Iv been sneaking into my boyfriends dorm for 3 months

So i have been dating my boyfriend for over a year. Well this year he got a 4 bedroom apartment on campus, and his 3 other roommates are very introverted; we barely see them. Well all semester i have been sleeping in his room every single night. The front desk is very chill and never has a problem. Sometimes i even have his keys and go back to his room by myself. We’ll im starting to get a little nervous. Iv been thinking about what iv actually been doing. I do pay fro a room on campus, and i have a roommate that i NEVER talk to because im always in my boyfriends room. Idk what to do.

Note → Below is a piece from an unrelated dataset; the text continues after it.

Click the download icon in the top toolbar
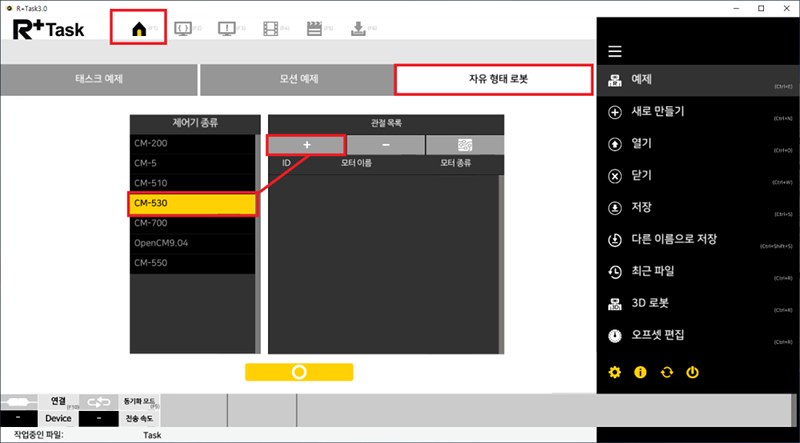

It would be really hard to just stop living with my boyfriend since living together has been a breeze for us, and it would be hard to just show back up to my own room after not being around my roommate for a whole semester. She has basically had the room to herself. And we cant get a place off campus next year because he cant pay for it; his parents arnt in the picture. I NEED HELP.

Help with what?

I’m not sure what you need help with either. If you want to stop living with your boyfriend, give your roommate the courtesy of a heads up and move back to the room in the dorm. Beyond that, I have no idea of what sort of help you want.

These is another thread on here about a introverted roommate who is sick of the extra person/people in her apartment. Be prepared in case one of those quiet roommates goes to the housing dean about your continued presence in their apartment. Would you be embarrassed? Any uncomfortable fall-out? I would definitely not have keys to a room that is not mine – what if something comes up missing?

Mostly, I wonder if you have made time to build other connections beside your boyfriend. Do you do clubs and activities that do not include him? Connecting with your roommate would be worthwhile.

Can’t you just spend fewer nights per week with him? If you roommate is surprised to see you, just tell her you’ve decided to spend more time with friends, and would she like to hang out or grab some dinner?

Not sure this sudden late realization is real. Either spend more time in your own room or not. It’s only been a month of college. Not a year. Your roommate doesn’t own that space alone.

But living together too soon, having no space of your own, no life of your own, is often more exciting in the beginning than over time.

I remember a very similar situation where one of my house mates (we rented a house in college) had his girlfriend staying at the house practically every day and night. None of the house mates signed a contract where we’d be sharing the house with another person who doesn’t pay rent. Likewise, those introverted roommates of your boyfriend may be too introverted and nice to do anything about your nightly visit, but I doubt that they’re happy about it.

OK so you’ve reflected it on it and it sounds like you’re not totally happy with the current situation. Have a talk with roommate and boyfriend. Tell the roommate that you know that you have never been around, and that you’ve realized that isn’t the best for you, and that you are going to start being there more, and spending some nights there. It’s polite to give her a heads up. Tell your boyfriend the same…even though it’s been easy and seems to be working out, you’re realizing that this is not exactly what you want, and you want to start spending a few nights in your dorm, and some time there in the daytime to, to get to know your roommate/floormates better. That you still want to continue the relationship but realize that it’s not best for you to live there.

My roommate was never around because she stayed with her boyfriend. It was fine with me! I didn’t mind having a large “single” room. :slight_smile:

  1. His apartment: If you are mostly in his room and not in any shared areas much, then the roommates may not have a big problem. However you are right, that they may say why are we letting someone be here for free.

  2. Boyfriend: You could tell him that you realize you are staying there every night and that isn’t really fair to his roommates. That you like being with him, but don’t want to cause him problems. You think that you will probably be there 2-3 days a week. Or tell him that you have a project coming up and really have to focus on it and will be at your room.

  3. Roommate: Tell your roommate she will probably be seeing you around more…no issues, but you realize you can’t live in your BF’s room all the time.